Heel soms blijkt dit soort situaties toch nog de (bijna) ideale oplossing te zijn. Zo trok Louis (53) tien jaar geleden, na zijn echtscheiding, terug bij zijn moeder in. Hij is nooit meer weggegaan en is dat ook niet van plan. Sinds een paar jaar heeft hij een vriendin, maar ze willen niet samenwonen. Een situatie die hem en zijn moeder – met wie hij altijd al een hechte band had – bijzonder goed uitkomt. “We vinden het allebei fijn om samen te wonen. Mijn moeder maakt het eten, ik onderhoud de tuin en ga samen met haar boodschappen doen met de auto. We vullen mekaar aan.”

Want volwassenen mogen vandaag dan al terug bij hun ouders intrekken omdat hun eigen parcours is spaak gelopen, er zijn er ook die dat vroeg of laat noodgedwongen zullen moéten doen, omdat hun ouders ziek of hulpbehoevend worden. “Gezondheids-of andere problemen kunnen ervoor zorgen dat de belangen van ouders en kinderen op een zeker moment perfect met elkaar te verzoenen zijn”, aldus nog Sandra Gaviria.
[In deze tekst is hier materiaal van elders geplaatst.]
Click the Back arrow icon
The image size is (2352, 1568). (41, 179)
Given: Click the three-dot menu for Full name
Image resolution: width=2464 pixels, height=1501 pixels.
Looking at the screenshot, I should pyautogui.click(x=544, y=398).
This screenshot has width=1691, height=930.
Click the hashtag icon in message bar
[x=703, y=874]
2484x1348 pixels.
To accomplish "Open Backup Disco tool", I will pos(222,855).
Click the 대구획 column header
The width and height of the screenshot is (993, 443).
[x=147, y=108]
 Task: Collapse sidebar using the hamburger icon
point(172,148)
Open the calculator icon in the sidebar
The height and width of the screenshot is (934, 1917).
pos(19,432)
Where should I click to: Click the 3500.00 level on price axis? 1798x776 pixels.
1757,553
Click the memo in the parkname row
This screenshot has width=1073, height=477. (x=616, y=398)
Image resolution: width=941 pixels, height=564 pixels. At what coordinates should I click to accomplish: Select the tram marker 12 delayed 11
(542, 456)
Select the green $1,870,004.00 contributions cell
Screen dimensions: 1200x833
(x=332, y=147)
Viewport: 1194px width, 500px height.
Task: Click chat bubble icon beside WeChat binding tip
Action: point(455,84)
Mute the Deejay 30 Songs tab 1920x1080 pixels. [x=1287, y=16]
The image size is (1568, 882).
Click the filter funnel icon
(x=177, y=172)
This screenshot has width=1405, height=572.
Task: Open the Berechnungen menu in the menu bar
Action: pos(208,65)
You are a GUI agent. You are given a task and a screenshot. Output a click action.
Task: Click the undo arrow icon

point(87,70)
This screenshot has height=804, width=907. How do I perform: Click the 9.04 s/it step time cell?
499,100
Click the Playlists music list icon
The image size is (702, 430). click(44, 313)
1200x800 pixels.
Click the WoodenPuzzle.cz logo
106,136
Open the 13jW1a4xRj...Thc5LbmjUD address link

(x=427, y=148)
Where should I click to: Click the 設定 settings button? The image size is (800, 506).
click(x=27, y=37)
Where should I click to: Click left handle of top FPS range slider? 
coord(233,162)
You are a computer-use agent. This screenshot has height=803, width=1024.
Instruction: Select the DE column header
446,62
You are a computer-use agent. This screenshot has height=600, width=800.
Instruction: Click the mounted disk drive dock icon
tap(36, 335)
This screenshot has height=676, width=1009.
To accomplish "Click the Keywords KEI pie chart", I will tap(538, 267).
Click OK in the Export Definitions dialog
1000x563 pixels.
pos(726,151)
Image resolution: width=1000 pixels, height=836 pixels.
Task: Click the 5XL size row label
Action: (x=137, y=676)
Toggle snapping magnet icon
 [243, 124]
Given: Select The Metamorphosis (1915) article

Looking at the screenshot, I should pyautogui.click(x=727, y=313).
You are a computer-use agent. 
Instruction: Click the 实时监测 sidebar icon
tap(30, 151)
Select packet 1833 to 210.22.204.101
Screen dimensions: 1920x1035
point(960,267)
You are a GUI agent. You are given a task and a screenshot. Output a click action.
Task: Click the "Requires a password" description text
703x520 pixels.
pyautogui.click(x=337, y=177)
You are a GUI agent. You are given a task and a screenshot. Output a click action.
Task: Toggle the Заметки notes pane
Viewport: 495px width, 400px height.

Als de samenstelling van een gezin wijzigt, betekent dat soms een win-winsituatie voor alle betrokkenen. Op voorwaarde dat iedereen voldoende vrijheid krijgt.

Mogelijke valkuilen

Je kind met open armen terug onder jouw dak laten wonen, het is een mooi gebaar. Toch moet je je ook bewust zijn van een aantal valkuilen. Die hebben vooral te maken met je inkomen. Ben je zelf met pensioen, dan zal het feit dat je kind terug thuis woont je pensioenbedrag niet beïnvloeden. Dat is wel anders als je een uitkering krijgt, zoals een werkloosheids- of een invaliditeitsuitkering. Die zal dalen als je eerst alleenstaande en nu samenwonende (met je kind) bent. Ook voor wie een laag inkomen heeft en recht heeft op een verhoogde terugbetaling van gezondheidskosten, kan het samenwonen met een kind een negatieve invloed hebben. Om het bruto belastbaar gezinsinkomen te berekenen, worden immers alle inkomens van het gezin samengeteld. Wat jouw personenbelasting betreft zal er niets veranderen. Jullie wonen feitelijk samen onder één dak en worden apart belast, als alleenstaanden. Als jouw kind werkt en een inkomen heeft kan je het sowieso niet ten laste nemen.

Een andere mogelijke valkuil zit hem in de schulden. Je bent niet aansprakelijk voor de schulden van je meerderjarig kind, maar het kan best dat je er toch mee voor opdraait. Dat kan gebeuren als de gerechtsdeurwaarder beslag komt leggen op de goederen van je kind. De deurwaarder heeft het recht om alles wat zich in de woonplaats van je kind – tevens jouw woonplaats – bevindt, als eigendom van je kind te beschouwen. Heb je je bestelbonnen of aankoopfacturen van waardevolle spullen bijgehouden, des te beter, want dan kan je bewijzen dat het jouw goederen zijn en niet die van je kind.